Gib die Zeilen der Daten unten unverändert aus, und zwar von der Zeile mit „Identify the location“ bis zum Ende der Daten, beide Grenzen eingeschlossen. Lass die Bilder dabei weg.

———

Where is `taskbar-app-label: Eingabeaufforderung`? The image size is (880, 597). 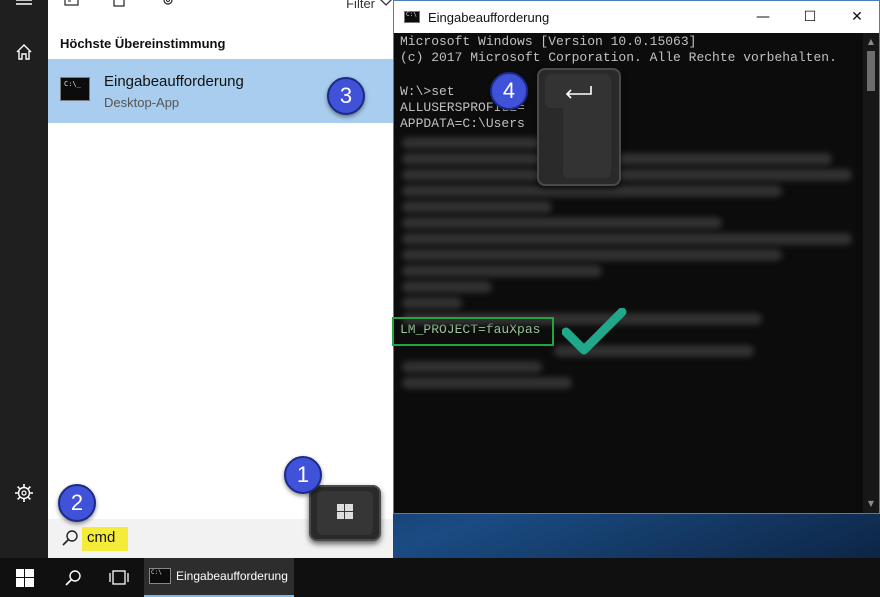
taskbar-app-label: Eingabeaufforderung is located at coordinates (232, 576).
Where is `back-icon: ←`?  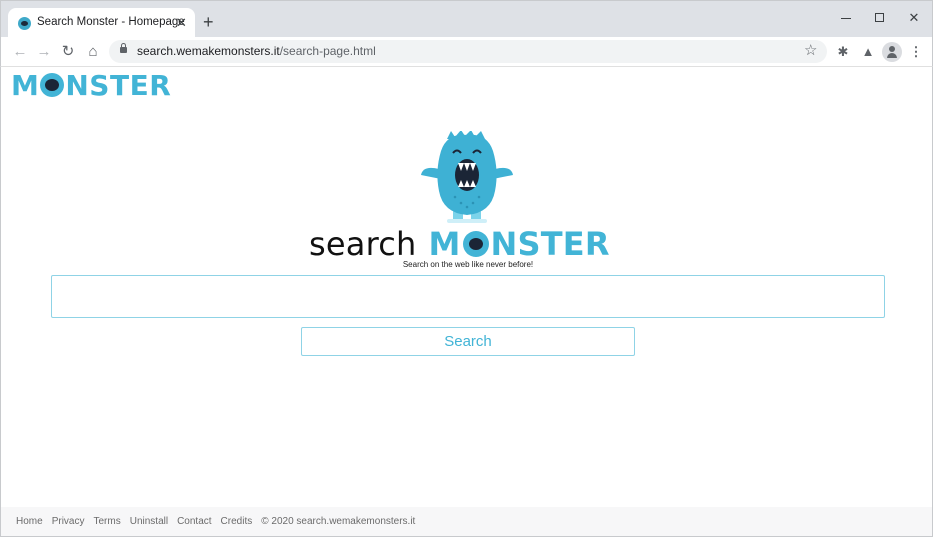 back-icon: ← is located at coordinates (20, 52).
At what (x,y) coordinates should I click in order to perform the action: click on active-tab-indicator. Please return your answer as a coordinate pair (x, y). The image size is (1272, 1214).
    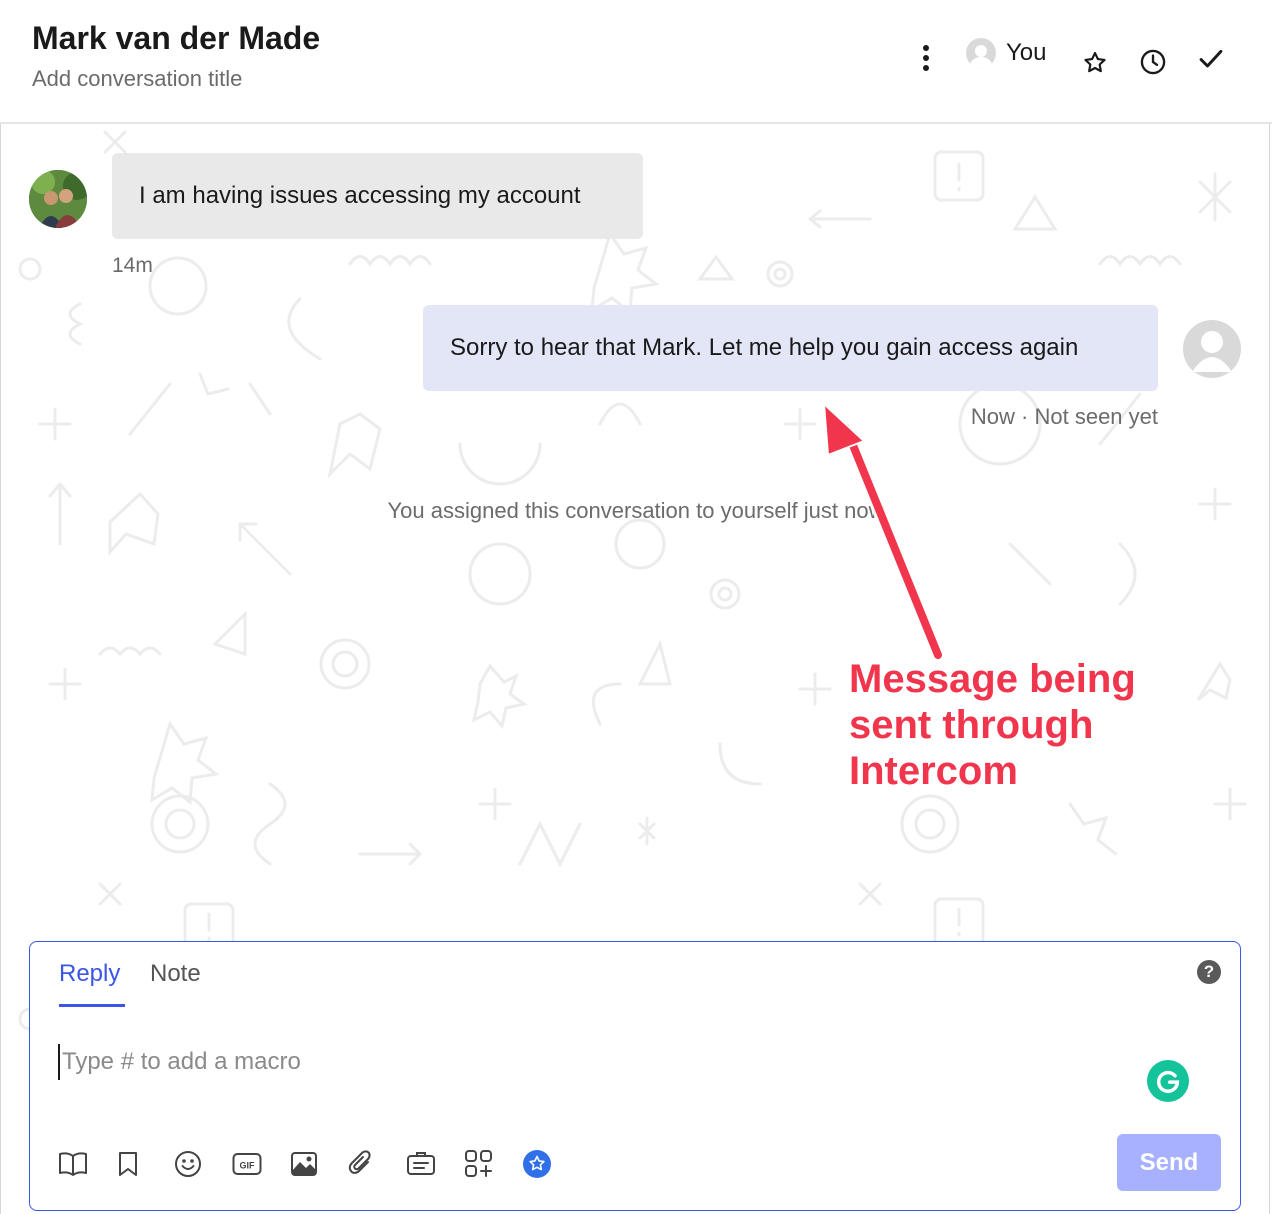
    Looking at the image, I should click on (92, 1006).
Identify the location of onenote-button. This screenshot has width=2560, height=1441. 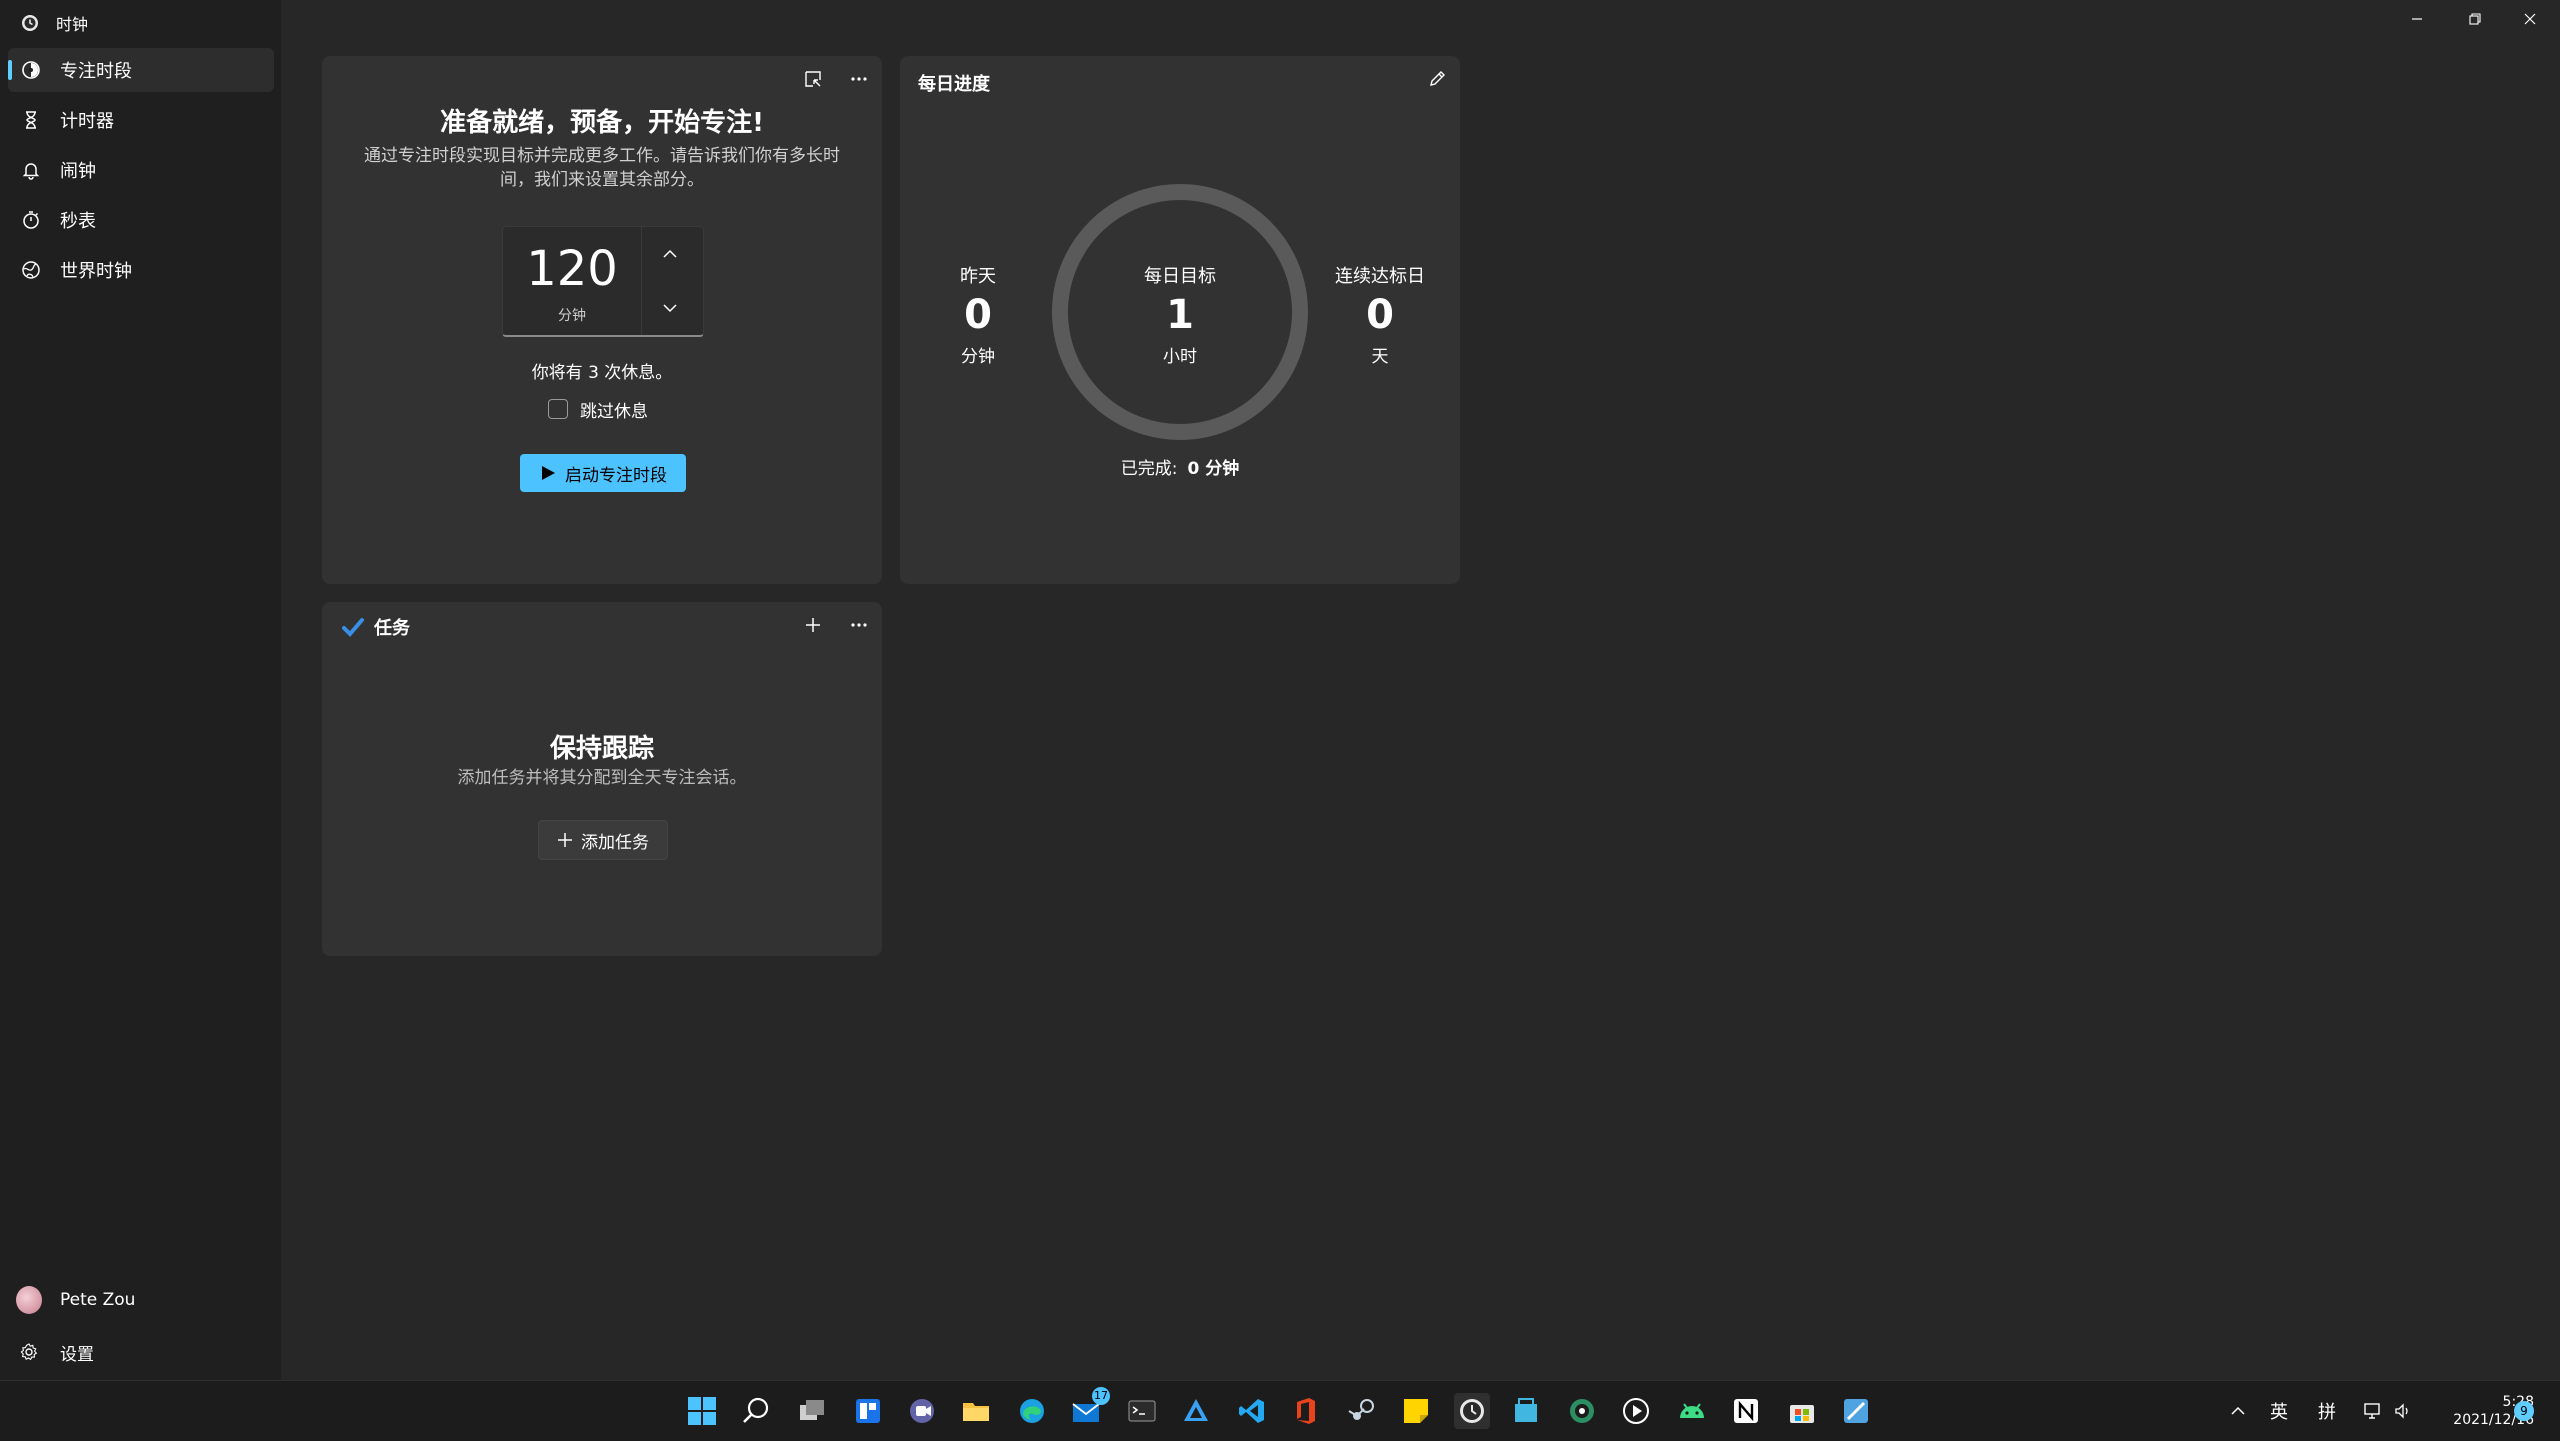
(1526, 1411).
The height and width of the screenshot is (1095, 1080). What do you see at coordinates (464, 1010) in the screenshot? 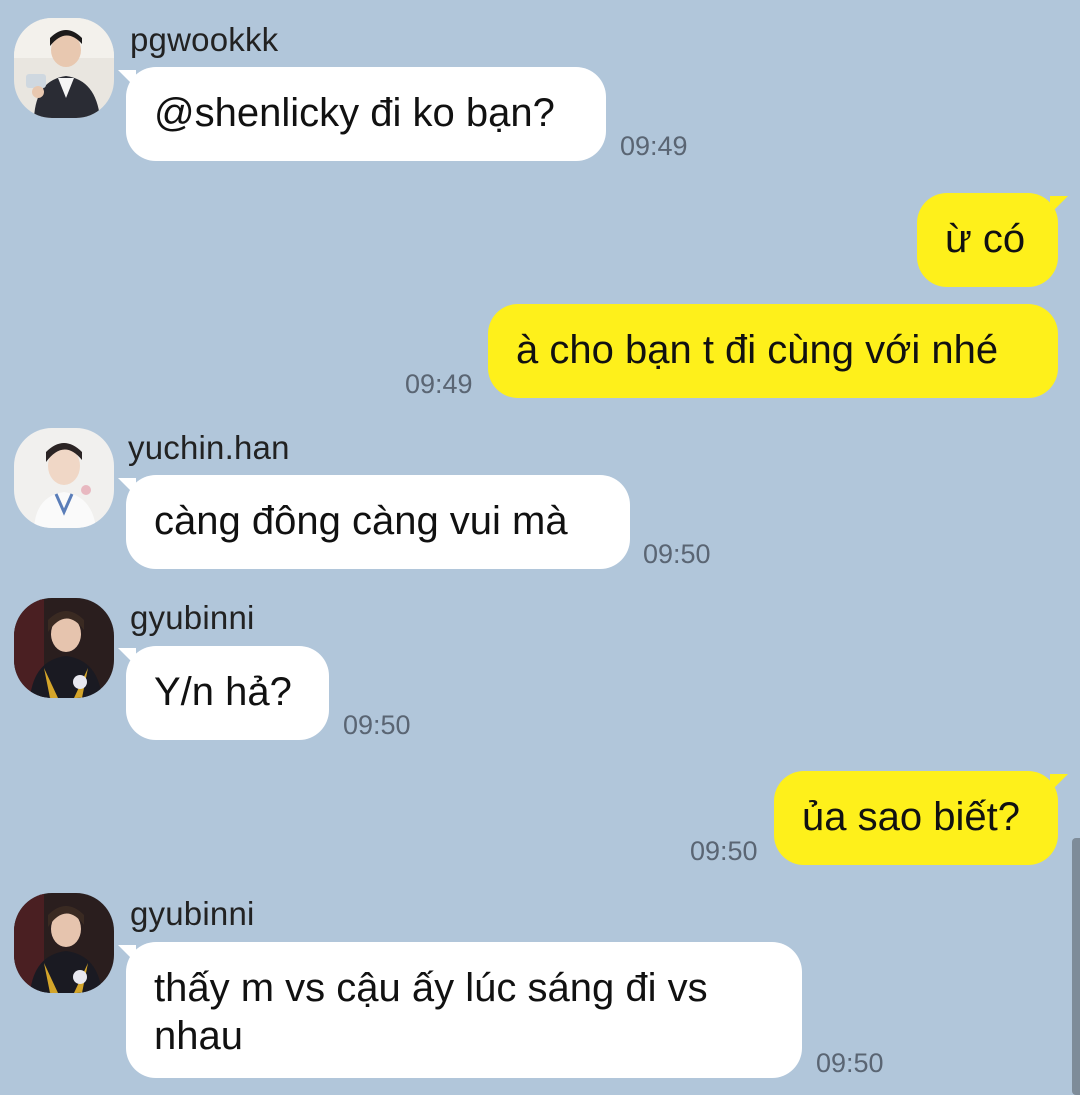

———

Ergebnis der Aufgabe –
Identify the location of onenote-button. This screenshot has width=2560, height=1441. 
(1526, 1411).
The height and width of the screenshot is (1095, 1080). What do you see at coordinates (464, 1010) in the screenshot? 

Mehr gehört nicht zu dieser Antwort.